While seasons one and two of Serial dealt with specific individuals dealing with unique circumstances, the third season aims to deal with the complicated nature of the criminal justice system at large. The six episodes that have run so far have done just that. Koenig and her team chose to examine Cleveland, a city that granted them unprecedented access to record in the courtroom and behind closed doors.

Though season three does not deal with the thrilling drama of an unsolved teenage murder case where Koenig reads from the deceased’s diary to gain clues (yes, that happened in season one), it does provide powerful insight into a system that many Americans willfully ignore if they are not caught up in it.

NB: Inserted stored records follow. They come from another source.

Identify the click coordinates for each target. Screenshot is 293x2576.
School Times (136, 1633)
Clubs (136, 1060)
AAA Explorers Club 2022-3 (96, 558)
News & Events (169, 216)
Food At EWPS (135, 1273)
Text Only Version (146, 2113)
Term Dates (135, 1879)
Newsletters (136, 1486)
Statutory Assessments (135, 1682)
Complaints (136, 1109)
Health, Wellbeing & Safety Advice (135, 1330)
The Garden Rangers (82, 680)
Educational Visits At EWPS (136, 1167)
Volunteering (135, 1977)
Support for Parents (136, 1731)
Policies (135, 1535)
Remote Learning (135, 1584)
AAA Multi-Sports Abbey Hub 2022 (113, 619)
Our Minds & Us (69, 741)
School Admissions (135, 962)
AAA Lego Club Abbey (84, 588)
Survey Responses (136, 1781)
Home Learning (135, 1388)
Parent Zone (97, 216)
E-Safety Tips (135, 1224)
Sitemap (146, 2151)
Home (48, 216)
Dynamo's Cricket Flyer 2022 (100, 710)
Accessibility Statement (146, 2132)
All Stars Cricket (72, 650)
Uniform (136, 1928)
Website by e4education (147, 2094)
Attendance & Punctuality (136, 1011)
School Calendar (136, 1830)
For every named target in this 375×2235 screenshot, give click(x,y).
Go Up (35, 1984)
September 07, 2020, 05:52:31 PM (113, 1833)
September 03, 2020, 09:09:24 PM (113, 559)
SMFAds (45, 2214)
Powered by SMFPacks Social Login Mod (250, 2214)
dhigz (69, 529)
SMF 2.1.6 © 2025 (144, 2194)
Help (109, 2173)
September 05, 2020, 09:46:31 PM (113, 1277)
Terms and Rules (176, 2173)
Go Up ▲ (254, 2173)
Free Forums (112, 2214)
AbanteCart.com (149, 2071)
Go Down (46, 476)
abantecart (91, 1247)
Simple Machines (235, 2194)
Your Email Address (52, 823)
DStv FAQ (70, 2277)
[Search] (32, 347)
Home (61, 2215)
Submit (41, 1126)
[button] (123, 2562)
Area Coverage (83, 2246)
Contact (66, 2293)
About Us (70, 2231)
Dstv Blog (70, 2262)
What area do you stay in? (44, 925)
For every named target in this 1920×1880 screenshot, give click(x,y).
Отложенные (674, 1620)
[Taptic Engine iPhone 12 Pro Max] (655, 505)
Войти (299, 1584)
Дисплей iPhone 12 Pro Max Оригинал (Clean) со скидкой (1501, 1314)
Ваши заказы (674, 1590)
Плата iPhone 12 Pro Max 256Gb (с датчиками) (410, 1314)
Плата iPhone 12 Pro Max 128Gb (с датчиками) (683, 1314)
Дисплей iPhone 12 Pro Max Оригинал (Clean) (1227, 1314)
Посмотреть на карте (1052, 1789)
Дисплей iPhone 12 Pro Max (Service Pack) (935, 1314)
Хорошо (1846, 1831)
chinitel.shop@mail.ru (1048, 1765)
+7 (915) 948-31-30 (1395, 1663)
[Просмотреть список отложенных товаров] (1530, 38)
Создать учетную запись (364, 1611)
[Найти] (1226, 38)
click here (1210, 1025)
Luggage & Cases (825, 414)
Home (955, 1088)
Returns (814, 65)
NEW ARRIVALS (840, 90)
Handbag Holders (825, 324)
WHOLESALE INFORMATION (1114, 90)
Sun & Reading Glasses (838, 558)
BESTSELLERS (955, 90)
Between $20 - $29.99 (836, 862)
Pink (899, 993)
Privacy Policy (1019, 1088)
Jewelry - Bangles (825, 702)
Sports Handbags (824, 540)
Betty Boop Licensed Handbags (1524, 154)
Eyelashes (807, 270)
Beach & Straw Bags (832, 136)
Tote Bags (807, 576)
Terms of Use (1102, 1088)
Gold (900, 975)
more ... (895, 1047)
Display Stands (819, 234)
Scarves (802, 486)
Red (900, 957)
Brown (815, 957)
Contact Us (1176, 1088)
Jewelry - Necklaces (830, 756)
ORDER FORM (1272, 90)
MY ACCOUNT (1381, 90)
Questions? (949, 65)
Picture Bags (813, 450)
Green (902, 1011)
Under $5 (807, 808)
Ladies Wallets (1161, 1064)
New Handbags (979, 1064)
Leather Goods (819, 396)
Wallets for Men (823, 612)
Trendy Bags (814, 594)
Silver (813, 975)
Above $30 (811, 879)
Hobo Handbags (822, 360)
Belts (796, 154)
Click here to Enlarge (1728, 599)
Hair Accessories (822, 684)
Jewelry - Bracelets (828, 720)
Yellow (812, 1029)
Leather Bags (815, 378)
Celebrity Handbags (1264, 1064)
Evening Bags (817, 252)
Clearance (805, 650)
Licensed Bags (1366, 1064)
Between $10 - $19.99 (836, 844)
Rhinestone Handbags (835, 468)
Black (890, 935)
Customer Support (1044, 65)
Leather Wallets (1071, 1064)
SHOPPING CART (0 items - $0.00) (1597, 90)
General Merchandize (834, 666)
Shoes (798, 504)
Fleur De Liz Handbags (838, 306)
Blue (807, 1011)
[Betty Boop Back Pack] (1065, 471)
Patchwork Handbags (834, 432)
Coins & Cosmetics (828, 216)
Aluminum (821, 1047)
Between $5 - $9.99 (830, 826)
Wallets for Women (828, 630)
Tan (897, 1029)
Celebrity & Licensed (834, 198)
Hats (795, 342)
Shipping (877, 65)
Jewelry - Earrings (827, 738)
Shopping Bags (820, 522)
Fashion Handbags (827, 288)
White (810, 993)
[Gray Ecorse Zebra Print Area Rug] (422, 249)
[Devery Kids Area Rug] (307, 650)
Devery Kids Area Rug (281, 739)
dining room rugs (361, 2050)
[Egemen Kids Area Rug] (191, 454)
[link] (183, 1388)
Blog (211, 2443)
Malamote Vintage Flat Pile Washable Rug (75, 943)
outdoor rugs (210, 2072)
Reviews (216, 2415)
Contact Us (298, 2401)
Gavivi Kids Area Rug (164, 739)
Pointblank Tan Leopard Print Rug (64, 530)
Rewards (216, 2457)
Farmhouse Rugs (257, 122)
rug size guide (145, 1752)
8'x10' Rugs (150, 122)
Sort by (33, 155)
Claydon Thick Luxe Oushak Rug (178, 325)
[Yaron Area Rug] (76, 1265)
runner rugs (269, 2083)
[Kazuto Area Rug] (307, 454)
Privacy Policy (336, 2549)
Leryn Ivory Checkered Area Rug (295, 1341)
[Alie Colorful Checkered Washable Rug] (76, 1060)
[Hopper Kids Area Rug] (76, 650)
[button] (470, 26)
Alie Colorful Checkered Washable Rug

I spent a few days this summer in courthouses shadowing an attorney, and can attest that proximity affects your perspective on the criminal justice system. Sitting on those hard wooden benches in the gallery let me see the complicated — and sometimes shocking — nature of legal proceedings that is too often ignored by the public outside of the building. This is what Serial gives its listeners: a seat inside the courtroom.

Season three lets you listen in on attorneys negotiating plea deals, judges delivering harsh lectures followed by sentencing and family members discussing the emotional weight of the process. Koenig discusses the infamous case of Tamir Rice, a 12-year-old boy who was shot and killed by a Cleveland police officer, allowing both sides to speak their peace.

The 12 episodes in season one examined Syed’s alleged involvement in a dramatic fashion, examining every element, but ultimately leaving Koenig unable to say for certain whether or not he committed the crime. However, Serial isn’t looking at one specific case anymore; it’s looking at the whole picture in season three.

“I don’t think we can understand how the criminal justice system works by interrogating one extraordinary case,” Koenig says in the trailer for this season. “Ordinary cases are where we need to look.”

New episodes of Serial are released every Thursday.